At the recent shareholders meeting of Wendy’s, the world’s third largest burger joint, Kerry Kennedy of the Robert F. Kennedy Center for Justice & Human Rights, and Larry Cox, former Executive Director of Amnesty International, and an interfaith group of clergy, joined the Coalition of Immokalee Workers (CIW) to demand that the company join a program to eliminate the exploitation of farmworkers in its supply chain.
As Kerry Kennedy told the shareholders, “The CIW has signed agreements with four of the five largest [fast] food corporations in America. All… except for Wendy’s.”
The CIW’s Fair Food Program is “one of the most successful and innovative programs” in the country today for preventing forced labor. When human rights activists asked Wendy’s CEO Emil Brolick why his company had refused to join the CIW’s Fair Food program, he said that Wendy’s was already purchasing its tomatoes from growers in the Fair Food Program. He also said that they were paying a premium for their tomatoes.

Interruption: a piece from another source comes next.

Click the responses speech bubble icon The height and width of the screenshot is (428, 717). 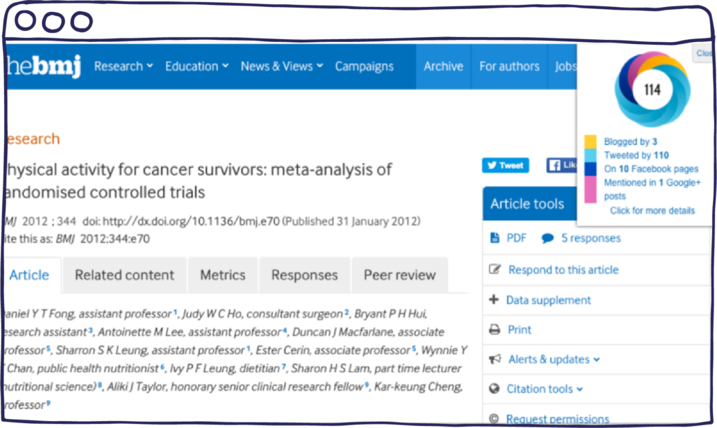tap(548, 238)

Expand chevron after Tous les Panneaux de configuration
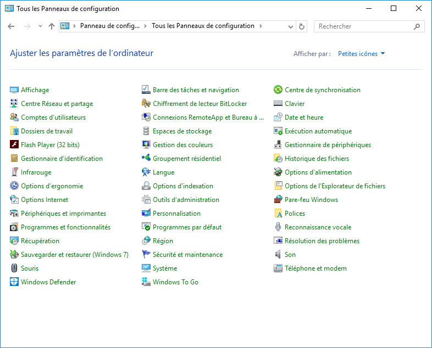click(x=261, y=26)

Gerardo Reyes Chavez of the CIW replied:
Wendy’s is not participating in the Fair Food Program …. Wendy’s has not signed a fair food agreement with the CIW. Wendy’s is not paying a penny premium to increase workers’ pay. And Wendy’s has not committed to using its purchasing power to eradicate abuses in the fields together with growers and farmworkers. Wendy’s refuses to commit to joining the Fair Food Program, undermining the concrete commitment and contributions of the eleven corporations that actually are participating and creates a misleading picture for its shareholders and customers.
Wendy’s is ignoring a program that has demonstrably helped workers, which has been joined by the likes of McDonald’s, Taco Bell, Burger King and Subway, and which has been embraced by people of all faiths, and recognized from the White House to the U.N. Working Group on Business and Human Rights as the way of the future.